Before I delve into the unknown—and perhaps unknowable—aspects of psychic experience, there are a few more pieces of the known world worth discussing. Specifically, if we ask how people unconsciously read others, and why some seem to be so gifted at it, the first place this lands us is squarely in the brain.
There’s a term that some of the people I’ve interviewed have used: empath. This might point directly to how we can best explain the interpersonal type of ordinary intuition. Because if empathy is the capacity to share in others’ feelings, an empath can be defined as someone with the ability and maybe the tendency to not only share in but actually take on those feelings as their own. Considering this, I find myself analyzing my own experiences, such as with the hostess whose vibe I felt so strongly. While I could see that she was expressing various emotions through her body language, I couldn’t pick out her tells well enough to say exactly what they were. It wasn’t that I observed her feelings so much as that I genuinely felt them with her.
What I felt, precisely, were several emotions that could be markers of being caught on the receiving end of intimate violence: humiliation, devastation, defiance, and something like effort—the effort of holding it all in. In other words, I wasn’t consciously aware of the visual, verbal, or tonal cues she projected, just the emotions that arose within me when I received those cues. It was like I was taking on her emotions, momentarily, as my own—to the degree that it felt like there was an intruder in my space, an invader in my body, simply too much of someone else inside my head. So I can see how this phenomenon, combined with experience over time, could yield a lot of expertise about how people feel in different situations.

In terms of how a brain might achieve this, research points to the neural basis of empathy, an integral tool for navigating social relationships: It appears to arise from the activity of the cortex’s mirror neuron system. This is a network of neurons that have been shown to fire when a person engages in an action, and also, in exactly the same way, when a person sees someone else engage in an action. This is the mirroring. And it is, at its simplest, how we learn to do something by first watching someone else do it. But beyond that, it also enables us to feel our way into other minds. When we mirror others’ expressions, simulating them with our own faces, we experience emotional contagion as our facial movements feed that information to the brain for processing. And this in turn helps us understand the intentions and motivations that drive others’ behavior—so much so that Botox, which paralyzes facial muscles, actually undermines our capacity to do so.

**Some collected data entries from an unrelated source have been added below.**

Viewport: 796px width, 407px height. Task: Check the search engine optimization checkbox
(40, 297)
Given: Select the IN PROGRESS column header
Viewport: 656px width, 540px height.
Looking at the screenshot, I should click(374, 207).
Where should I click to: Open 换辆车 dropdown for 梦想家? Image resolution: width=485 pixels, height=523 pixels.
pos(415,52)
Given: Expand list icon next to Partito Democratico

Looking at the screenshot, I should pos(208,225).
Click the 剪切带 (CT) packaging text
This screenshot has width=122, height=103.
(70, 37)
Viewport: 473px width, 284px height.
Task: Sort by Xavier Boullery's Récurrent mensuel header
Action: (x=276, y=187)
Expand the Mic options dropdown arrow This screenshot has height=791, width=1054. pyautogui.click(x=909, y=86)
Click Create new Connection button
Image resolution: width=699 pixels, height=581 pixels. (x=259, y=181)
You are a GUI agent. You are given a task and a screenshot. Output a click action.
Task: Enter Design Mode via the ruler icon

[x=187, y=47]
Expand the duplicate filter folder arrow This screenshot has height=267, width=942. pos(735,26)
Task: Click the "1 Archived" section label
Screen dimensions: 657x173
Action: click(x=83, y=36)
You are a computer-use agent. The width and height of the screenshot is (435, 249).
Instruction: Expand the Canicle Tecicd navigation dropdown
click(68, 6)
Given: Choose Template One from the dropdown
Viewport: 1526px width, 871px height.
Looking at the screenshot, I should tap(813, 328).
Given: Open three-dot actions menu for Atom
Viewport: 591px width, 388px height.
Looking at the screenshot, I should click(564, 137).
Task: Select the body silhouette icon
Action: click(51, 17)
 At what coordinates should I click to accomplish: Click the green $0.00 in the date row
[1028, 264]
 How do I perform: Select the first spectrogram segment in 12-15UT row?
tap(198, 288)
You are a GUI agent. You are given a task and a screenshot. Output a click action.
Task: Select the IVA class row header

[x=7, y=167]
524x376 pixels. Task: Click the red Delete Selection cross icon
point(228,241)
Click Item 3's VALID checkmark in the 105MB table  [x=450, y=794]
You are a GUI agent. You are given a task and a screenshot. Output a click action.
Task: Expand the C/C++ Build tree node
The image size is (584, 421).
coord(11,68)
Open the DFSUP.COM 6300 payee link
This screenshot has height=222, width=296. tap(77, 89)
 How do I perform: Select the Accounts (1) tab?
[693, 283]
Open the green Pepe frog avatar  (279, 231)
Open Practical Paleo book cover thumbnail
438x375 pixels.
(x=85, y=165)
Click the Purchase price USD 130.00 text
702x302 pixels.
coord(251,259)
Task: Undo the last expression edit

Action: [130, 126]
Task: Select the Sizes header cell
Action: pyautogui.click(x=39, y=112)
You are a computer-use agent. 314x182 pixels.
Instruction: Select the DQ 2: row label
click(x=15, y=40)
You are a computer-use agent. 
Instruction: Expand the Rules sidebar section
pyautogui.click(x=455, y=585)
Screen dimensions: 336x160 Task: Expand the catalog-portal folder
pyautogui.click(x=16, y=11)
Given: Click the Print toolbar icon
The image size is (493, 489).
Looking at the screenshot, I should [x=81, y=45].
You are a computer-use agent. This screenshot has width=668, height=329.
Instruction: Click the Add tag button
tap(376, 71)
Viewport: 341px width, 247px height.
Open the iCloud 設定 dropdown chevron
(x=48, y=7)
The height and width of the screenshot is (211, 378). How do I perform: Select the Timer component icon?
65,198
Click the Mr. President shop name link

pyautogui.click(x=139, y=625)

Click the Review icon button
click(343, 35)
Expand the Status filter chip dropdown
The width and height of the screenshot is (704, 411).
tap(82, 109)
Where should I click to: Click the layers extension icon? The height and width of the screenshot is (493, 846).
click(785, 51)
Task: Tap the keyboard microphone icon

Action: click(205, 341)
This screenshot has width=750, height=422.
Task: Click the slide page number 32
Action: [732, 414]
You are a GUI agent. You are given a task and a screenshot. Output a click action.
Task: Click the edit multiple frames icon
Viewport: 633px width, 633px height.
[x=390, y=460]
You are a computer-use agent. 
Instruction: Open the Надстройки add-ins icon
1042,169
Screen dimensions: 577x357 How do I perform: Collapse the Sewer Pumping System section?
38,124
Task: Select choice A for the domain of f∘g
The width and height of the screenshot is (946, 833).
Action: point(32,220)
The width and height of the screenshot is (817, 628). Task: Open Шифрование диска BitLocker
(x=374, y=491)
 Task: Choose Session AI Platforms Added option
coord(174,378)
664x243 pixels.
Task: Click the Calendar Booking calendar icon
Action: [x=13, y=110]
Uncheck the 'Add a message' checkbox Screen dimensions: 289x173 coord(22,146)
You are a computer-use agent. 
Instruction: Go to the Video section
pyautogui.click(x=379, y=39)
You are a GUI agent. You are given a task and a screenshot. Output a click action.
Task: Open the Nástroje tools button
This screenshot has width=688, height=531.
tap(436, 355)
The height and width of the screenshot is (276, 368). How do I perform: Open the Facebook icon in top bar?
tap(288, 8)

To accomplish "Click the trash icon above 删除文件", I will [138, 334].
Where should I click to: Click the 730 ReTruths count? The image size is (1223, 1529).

In some people, this ability reaches extremes. For them, the simulation can be too real. I remember an old episode of NPR’s Invisibilia podcast that featured a woman who could feel other people’s feelings so potently that she couldn’t distinguish them from her own. It turned out that she lived with a genetic trait called mirror-touch synesthesia, or MTS, in which overactive mirror neurons cause a person to feel what they see others feel as if the feelings are their own. And this includes not only emotions but also physical sensations. As in, when a person with MTS sees another’s leg get touched, they feel as if some ghost hand has also touched their own leg.
Unsurprisingly, the woman found it difficult to distinguish her own emotions from those of others. By the time she was interviewed for the podcast, she lived a circumscribed life. She was a mother but had divorced her partner, and she stayed at home a lot so as to not be swept away by the feelings of those around her, as had happened so often when she was young.
What’s perhaps more surprising is that, while she is an extreme case, this kind of synesthesia is not exceedingly rare. It is reported to be present in roughly one to two percent of the population—a statistic that some researchers have identified as the proportion of individuals with the heightened empathy that defines empaths. It makes me wonder, are my own mirror neurons overactive as well, just to a lesser degree? It seems that what enables some people to see so fully into others could very well be a combination of hyperactive mirror neurons and intuition-as-pattern-recognition. Does this explain how exactly I not only know things about other people, but know them in my body? And how much might that explain about the experiences of the people I’ve interviewed—or not?